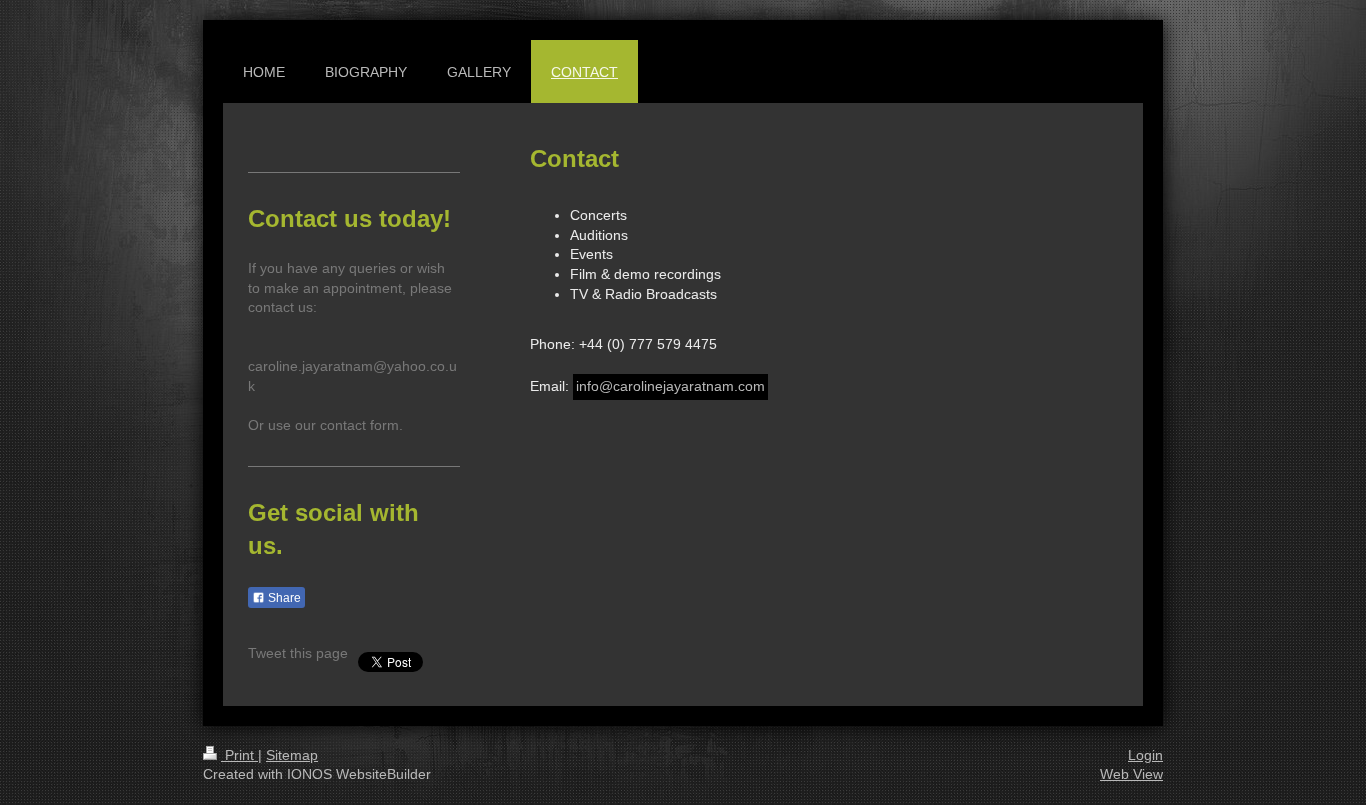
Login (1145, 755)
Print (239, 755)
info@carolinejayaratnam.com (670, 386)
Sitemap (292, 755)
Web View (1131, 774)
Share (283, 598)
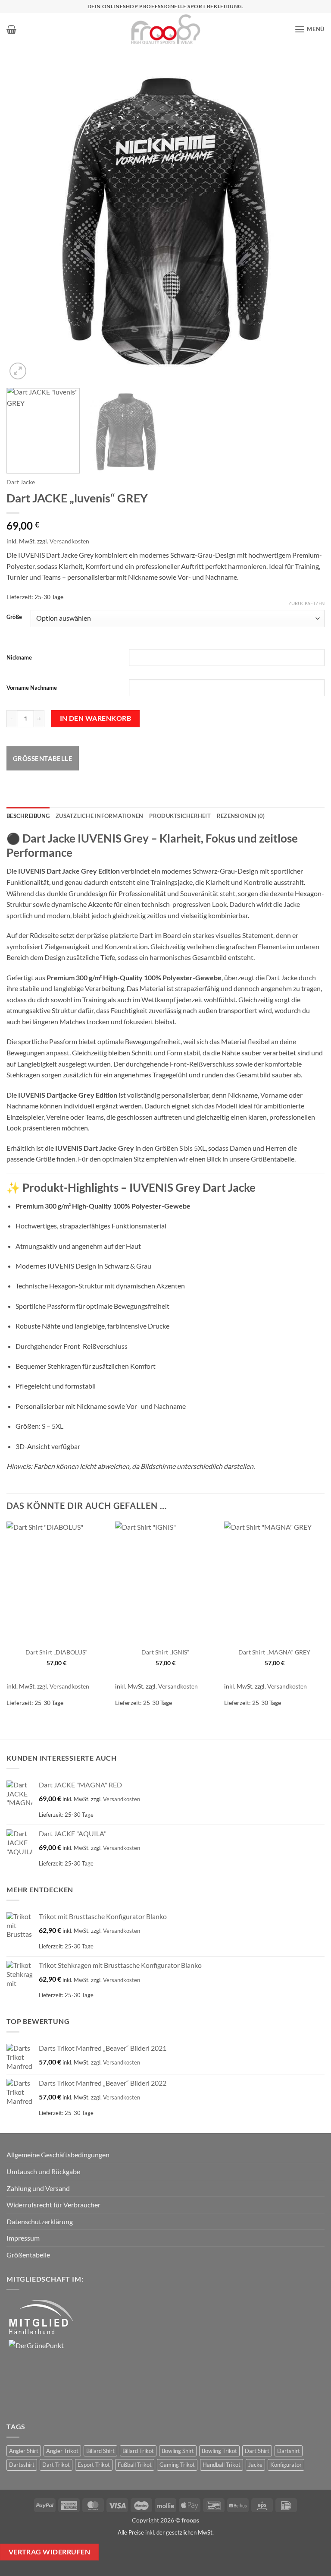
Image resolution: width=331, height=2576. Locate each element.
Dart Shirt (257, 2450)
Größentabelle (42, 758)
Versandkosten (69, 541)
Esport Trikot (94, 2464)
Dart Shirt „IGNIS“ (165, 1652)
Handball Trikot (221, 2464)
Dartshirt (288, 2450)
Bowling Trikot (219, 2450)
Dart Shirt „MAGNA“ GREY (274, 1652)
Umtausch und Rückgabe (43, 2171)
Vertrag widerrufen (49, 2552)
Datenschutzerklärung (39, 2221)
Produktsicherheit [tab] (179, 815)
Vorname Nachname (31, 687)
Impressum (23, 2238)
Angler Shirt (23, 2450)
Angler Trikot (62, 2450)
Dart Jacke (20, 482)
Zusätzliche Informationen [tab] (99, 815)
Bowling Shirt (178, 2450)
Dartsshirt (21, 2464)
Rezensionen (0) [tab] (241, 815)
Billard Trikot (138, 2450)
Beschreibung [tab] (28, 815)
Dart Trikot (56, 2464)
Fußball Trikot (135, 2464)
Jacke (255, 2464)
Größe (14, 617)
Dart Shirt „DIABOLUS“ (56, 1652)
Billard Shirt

# What is needed
When the entries above show the word "Trikot" in a line, copy that line out.

# The answer
Esport Trikot (94, 2464)
Handball Trikot (221, 2464)
Bowling Trikot (219, 2450)
Angler Trikot (62, 2450)
Billard Trikot (138, 2450)
Dart Trikot (56, 2464)
Fußball Trikot (135, 2464)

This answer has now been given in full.